Recon_upx: The analysis of UPX-packed file

Aug 12 2024

File: recon_upx

In this blog post, I'll be discussing the use of IDA in performing static and dynamic analysis and unpacking a malware file. For more information related to IDA, visit https://hex-rays.com/ida-pro/. IDA example: https://www.hackers-arise.com/post/2017/06/22/Reverse-Engineering-Malware-Part-3-IDA-Pro-Introduction

First thing first, we'll use file command to get the information about the architecture of the file file ./recon_upx


It's pointed out that recon_upx is actually an ELF 64 bit file (built specifically to run on Linux/UNIX). The file is statically linked and no section header. Normally, for a basic ELF file, there are .text, .bss, and .data section headers. This is to say that this ELF file is probably packed. The malware will unpack itself during run time, and then continue executing malicious code.
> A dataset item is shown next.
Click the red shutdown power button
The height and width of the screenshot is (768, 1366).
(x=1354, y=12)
readelf -a ./recon_upx also validates the packed state of recon_upx as explained above


Our task here is first to unpack the file, then to analyze the file. For unpacking, we'll use IDA. Let's first load the program in IDA:


According to readelf's output, once the program runs, EIP will first point to the entry point address 0x403858 (which is the address of start)

Going through many instructions below, we can see `sys_write (write to file, screen, memory, ...), sys_open (open file or virtual memory), sys_mmap (allocate virtual memory space), sys_mprotect (works like VirtualProtect Windows api to change permission of that virtual memory space). It seems like the program is trying to decompress itself into its own virtual memory.
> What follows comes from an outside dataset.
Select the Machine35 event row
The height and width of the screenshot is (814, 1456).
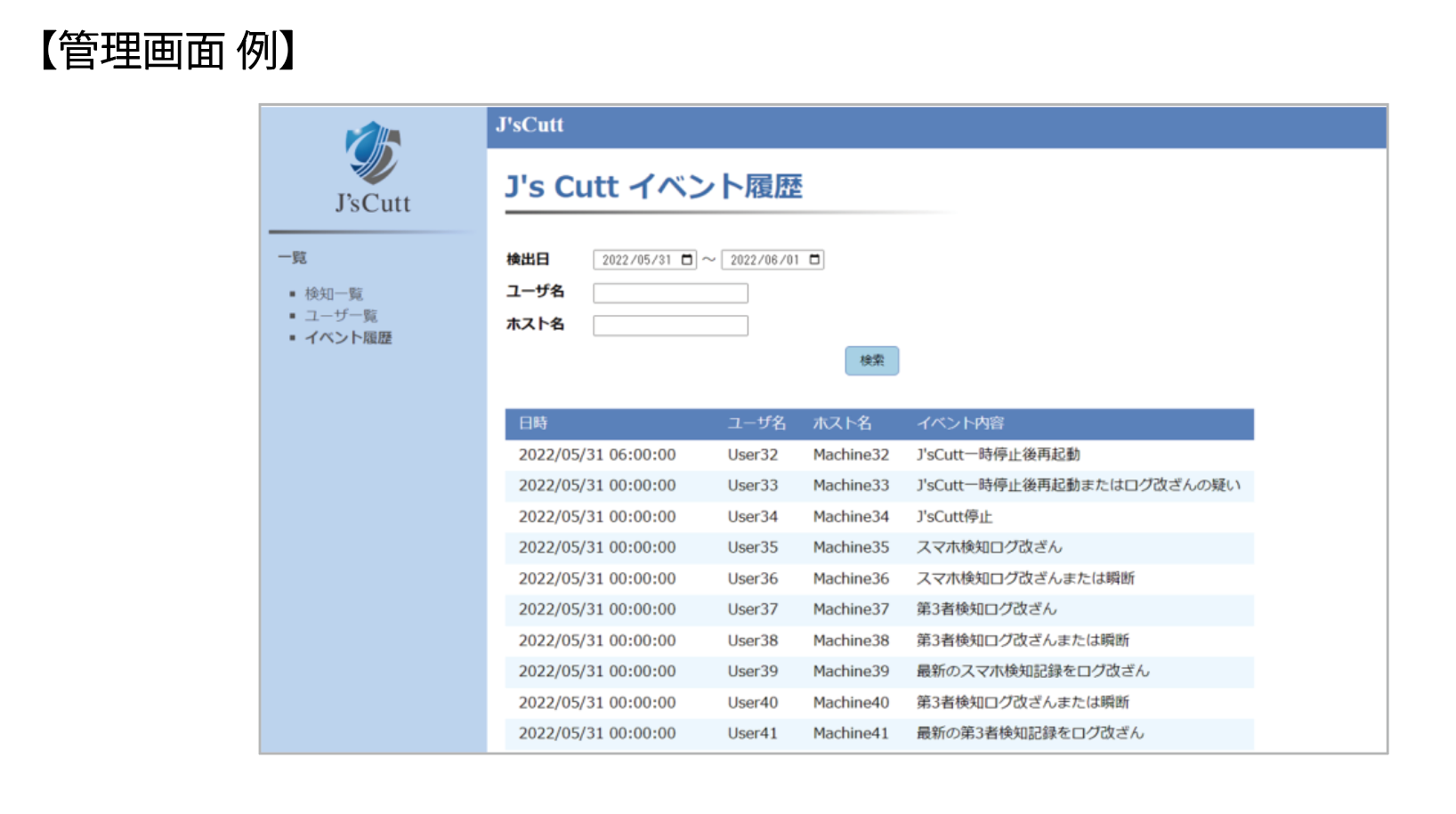coord(879,548)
Notice that program continues by doing jmp r13. We'll set a breakpoint here, 0x403AFC, to observe corresponding actions.

Look at segments at this breakpoint, we can see recon_upx has 0x5000 in its virtual memory space from 0x7FFFF7FF4000 to 0x7FFFF7FF9000 containing DATA and CODE

Hex dump we have

We can presume that the program will then unpack code inside this section and write to its base segments. Continue execution we reach this point, 0x7FFFF7FF7C66, followed by instruction at 0x408C01, where there aresyscall exit and retn.





Debug until RIP reaches jmp r12, we have segments table like this

Segments of recon_upx have been changed, we can presume the unpacking process has finished

Continue debuging we'll hit __libc_start_main, and if we'll let the program continue running, main malicious process will be deployed

At start, we saw recon_upx spans from 0x400000 to 0x609308

When we hit jmp r12 as shown above, we can dump memory out using the following python code

Once file is dumped, we can then try to fix file header and segments. Then we'll have complete file, which can further be analyzed by IDA (pseudocode).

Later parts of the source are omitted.